The complete report presented by CivicMoxie is available on the town’s website at www.brooklinema.gov/1286/9th-Elementary-School-Study.
Over the past decade, K-8 enrollment has risen by nearly 1,500 students, to 5,375, necessitating 56 additional sections and increasing class sizes in most classrooms from 18 to 21 students, to 20 to 22 students, according to a report from acting Superintendent Dr. Joseph Connelly.
In addition, enrollment is project to continue to increase, with more than 500 additional students expected to move into the system by 2021, necessitating 32 more elementary sections.
Plans at this point are still in the early stages, according to the town’s Director of Economic Development Kara Brewton. Officials are envisioning a new two- or three-story, 100,000-square-foot school with three sections for each grade level from K to 8.

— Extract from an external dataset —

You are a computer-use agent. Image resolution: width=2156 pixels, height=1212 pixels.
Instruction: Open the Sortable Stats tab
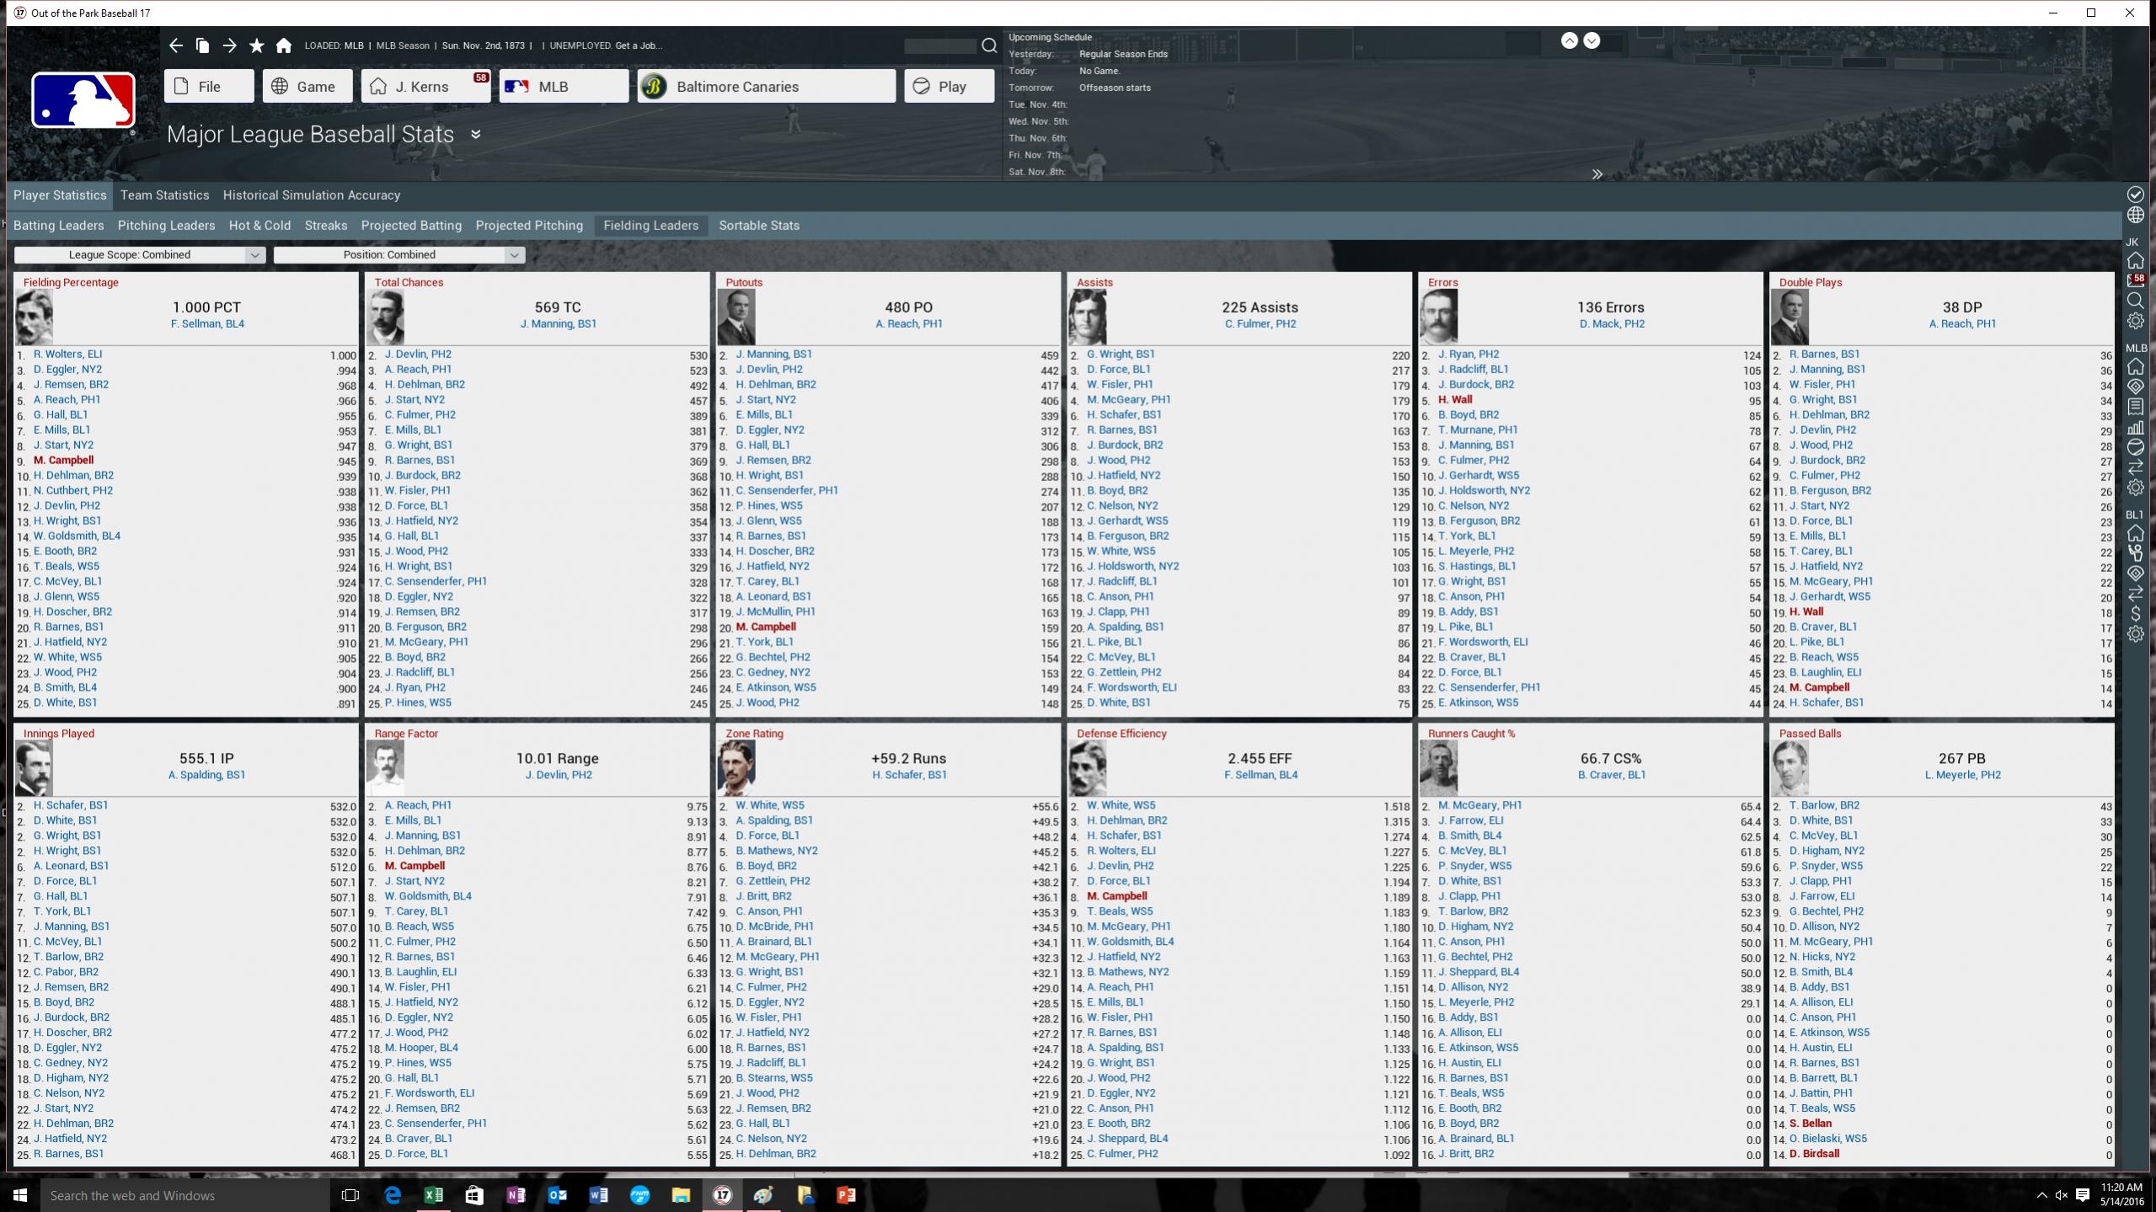758,226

“All of the options that have been identified so far are still in the conceptual stage,” Brewton said. “There haven’t been any engineering, traffic studies, or soil samples done.”
In addition, no estimated costs have been publicly identified since the town may have to negotiate sales with private land owners, such as Boston University at Cottage Farms.
In neighboring Newton, new elementary schools of similar size to what is being proposed in Brookline are being constructed at an approximate cost of $40 million each. However, they are being built on the site of the smaller schools they are replacing.
The Brookline Board of Selectmen, School Committee and staff members from various town departments have “open houses” for residents to have their questions about the ninth school proposal answered.
The first is scheduled for Tuesday, Nov. 3, at the Denny Room in the Public Health Building at 11 Pierce Street Lower Level, from 6 to 9 p.m., and the second will be held on Thursday, Nov. 12, in Town Hall in the School Committee room on the fifth floor from 7 to 9 a.m. A third open house will be held on Thursday, Dec. 3, with the time and location still to be determined.